Time: Monday 4/5, 7:00pm
Location: bRainSilo: http://brainsilo.org/wiki/Location
We will be continuing with the BrushBotComm boards — soldering on the final components, including the missing IR LED resistors and the IR
LED’s themselves; making programming cables; and learning how to load code onto them.
As I mentioned in this blog entry the ArdunioISP should work well for a programmer, and hopefully as a serial link for debugging. So, if you have a spare Arduino that you can use for a programmer, bring it. Or, I have a handful of cosmetically defective (but fully functional) Teensy2.0’s available for really cheap.
*BrushBotComm boards and extra parts you’ve received.
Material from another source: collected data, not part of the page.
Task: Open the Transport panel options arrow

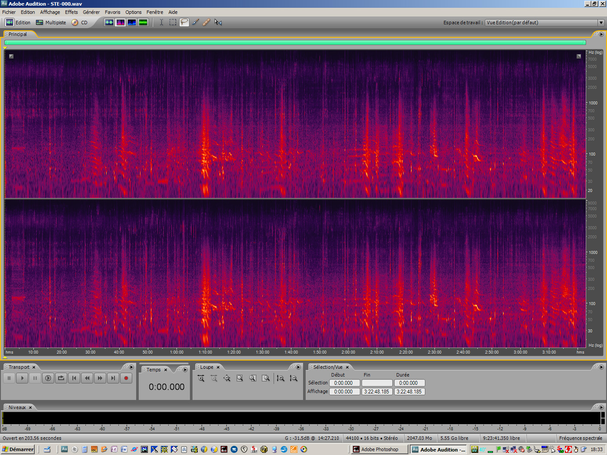Action: tap(131, 367)
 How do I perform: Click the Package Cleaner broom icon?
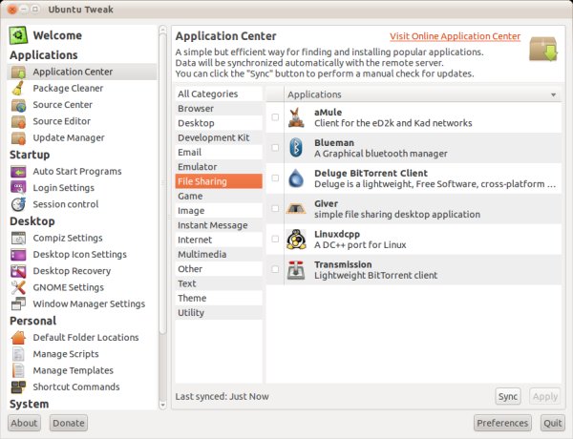18,88
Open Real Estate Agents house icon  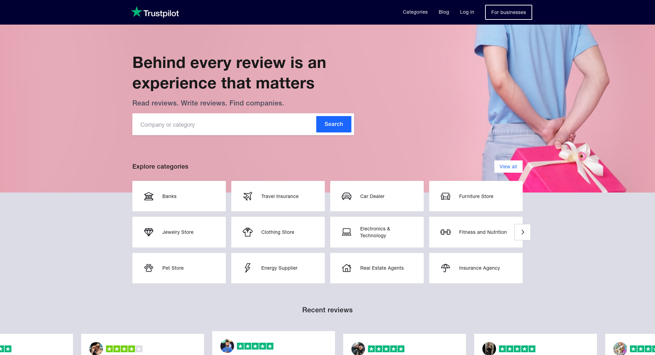pos(347,268)
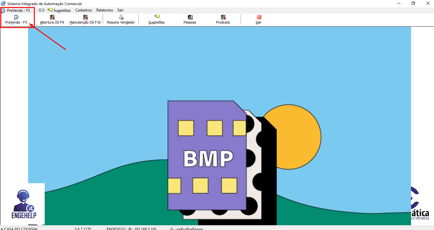This screenshot has width=434, height=230.
Task: Click the ENGEHELP support logo
Action: [x=24, y=204]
*Soldering iron — if you have a decent one with a fine tip. This is especially important this meeting as we have a fair amount of hand soldering to do.
*Desk lamp if you can — we didn’t really have enough light last time
*Vision enhancement devices — I’ll bring my stereo-microscope and what magnifiers I have, but I think we could have used more last time
*Money for Arduinos if you need one for programming.
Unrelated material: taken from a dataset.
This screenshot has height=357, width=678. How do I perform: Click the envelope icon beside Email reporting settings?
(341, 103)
*Laptop if you have one to use for programming.
I’ve been doing some experiments with the IR transmitters and receivers used on the comm board. One outstanding question is what the value of the series resistors (R1 and R2) for the transmitter should be. We want the message passing distance to be fairly short in order to keep the communications mainly between pairs of bots. But the IR power should still be sufficient to give reliable communications. Another question is whether or not the voltage from the batteries we are using will be sufficient for the IR receiver.
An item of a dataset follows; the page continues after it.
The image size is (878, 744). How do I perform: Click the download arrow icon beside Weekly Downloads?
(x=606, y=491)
I made up the following test setup: For the receiver side, I took one of the IR receivers that we are using on the comma boards and mounted it in a solderless breadboard to make it easy to try resistor values. I also hooked up a variable power supply and used an ATMega328 LillyPad Arduino to drive the IR LED. The LillyPad was the only thing I had handy which would run at 8MHz and low voltage. The power supply was set to 2.75VDC which is pretty much as low as you can go with a 328 running at 8MHz and is around the voltage that the batteries can put out. I used a test program from the IRremote library (http://www.arcfn.com/2009/08/multi-protocol-infrared-remote-library.html) to repeatedly send out 0XD10 which is the Sony code for the ENTER key.
On the receiver side, I used a comm board hooked up to a variable power supply to test how the receiver coped with different voltages. Monty had written a test program for the receiver side which recognizes Sony ENTER and blinks the LEDs in a particular pattern (although the key codes in irrx.h need to all be decremented by one to be correct). With this program it is possible to move the comm board around and watch the LEDs to see where successful IR transmission occurs.
As a baseline test, I put in a 100 ohm resister into the IR transmitter circuit which gives about 20ma drive to the IR LED. Using 5VDC for the receiver, the IR transmission works successfully at quite a long distance (probably across a room).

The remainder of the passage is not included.